Ora, questo trionfo di celebrità senza onomastico quale pubblico dovrebbe convincere? Perché io temo che questa gente sia seguita dai dodicenni, e non ce li vedo i dodicenni, anche ricchi, a dire «mamma mamma me lo compri lo scan total body». Cioè, quarant’anni fa (ma pure dieci) io spendevo in borsette e cappottini i soldi che adesso spendo in analisi cliniche. Gwyneth e Cindy hanno un pubblico fatto da noialtre vegliarde, e infatti ci siamo cascate subito: va bene che siamo un paese senza star system e anche poco portato per il marketing, ma chi ha deciso che Rosa Chemical sta all’Italia come Goop sta alla California?

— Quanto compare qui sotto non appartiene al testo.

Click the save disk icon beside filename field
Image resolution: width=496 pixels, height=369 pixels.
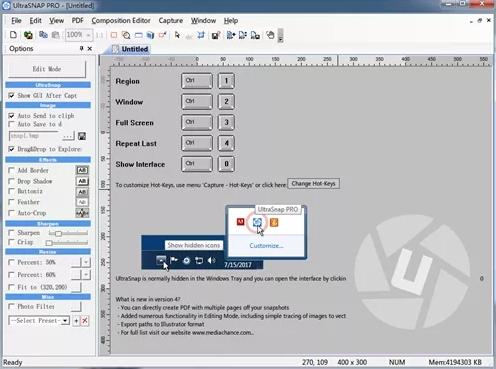(x=82, y=136)
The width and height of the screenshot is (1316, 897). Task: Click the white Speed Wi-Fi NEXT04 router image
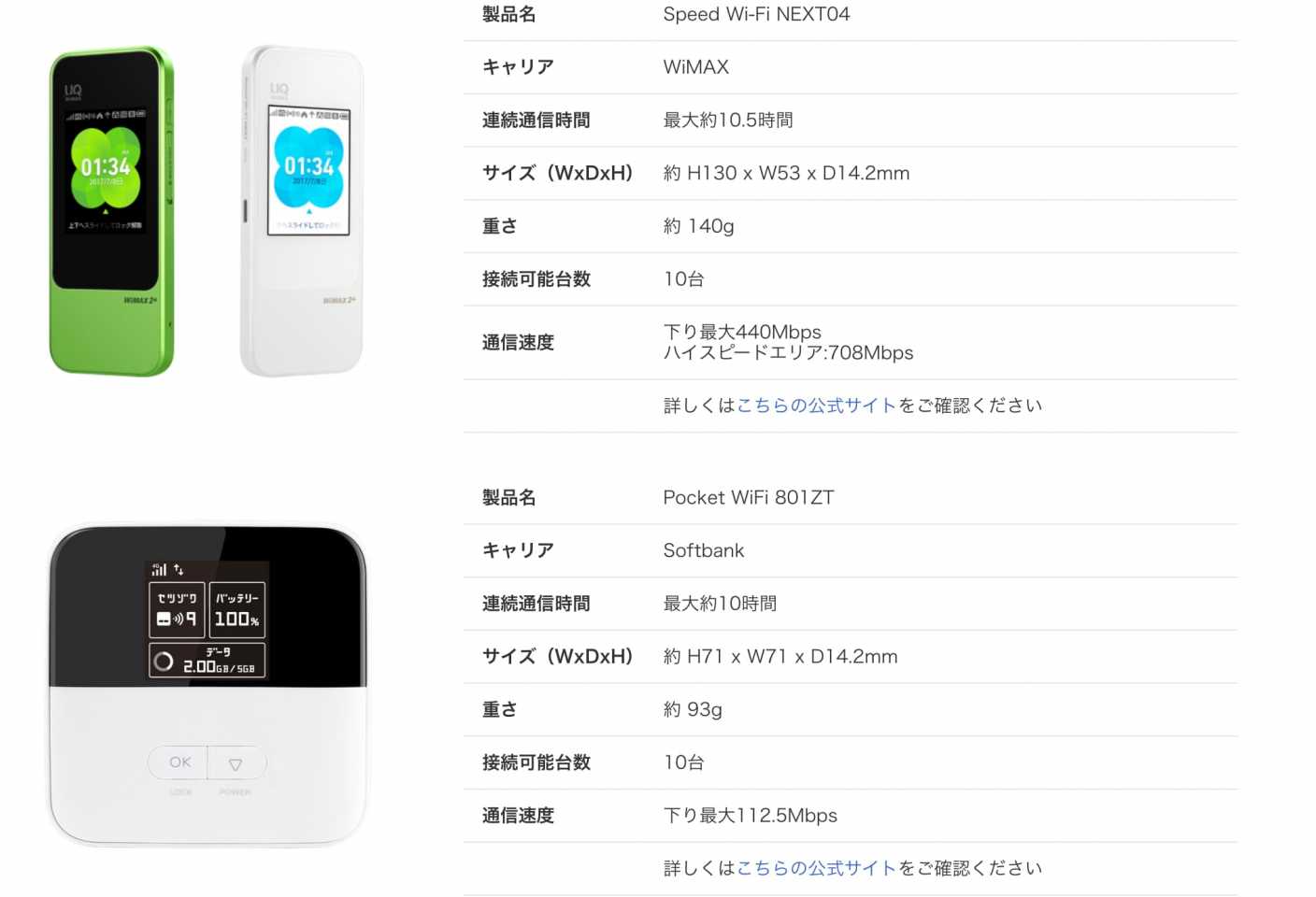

L’altro giorno parlavo con un’amica di posti in cui fare il check-up completo: meglio il San Raffaele o l’Humanitas, ci chiedevamo con l’acribia con cui una volta valutavamo le collezioni di Lanvin e quelle di Prada. La spensieratezza dei trent’anni non tornerà più. L’amica a un certo punto, neanche fosse una polemista dell’internet, ha detto: sì, però magari ti viene un cancro due giorni dopo aver fatto il check-up completo, e quando lo rifai un anno dopo è troppo tardi. Quale allegria, ho pensato, mentre ripensavo a Woody Allen che esce saltellante dal Mount Sinai dopo che il medico, di cui già s’era immaginato la sentenza «non solo hai un cancro al cervello ma è pure inoperabile», gli dice che non ha niente.
Mi sono ricordata che, ogni volta che il cardiologo mi fa l’ecografia al cuore, gli chiedo sempre di garantirmi che non vede i prodromi che mi renderanno infartuata nella notte. Lui ride ma acconsente, e quella è sempre la notte in cui dormo meglio di tutto l’anno, l’unica in cui se mi addormento su un braccio poi non resto a occhi sbarrati a contemplare il formicolio chiedendomi se sia il caso d’andare al pronto soccorso.
Quel che i polemisti dell’internet non capiscono (ma hanno vent’anni, sarebbe strano lo capissero) è che ci si divide, in “Hannah e le sue sorelle”, nel personaggio di Woody Allen, che capisce che morirà e allora si vuole convertire al cattolicesimo perché gli è inaccettabile pensare che morirà e non esisterà più, e in suo padre che sbuffa e dice qualcosa tipo: eh, vabbè, morirò, pazienza, adesso sono vivo.
Oppure ci si divide in noialtri normali e in Carmelo Bene, che diceva che quel guasto che era la poesia era analogo alla morte: «La morte è un bene, libera dai mali: così è la poesia». Noialtri senza afflato poetico, dopo una certa età, al primo doloretto anche immaginario ci facciamo tutte le analisi.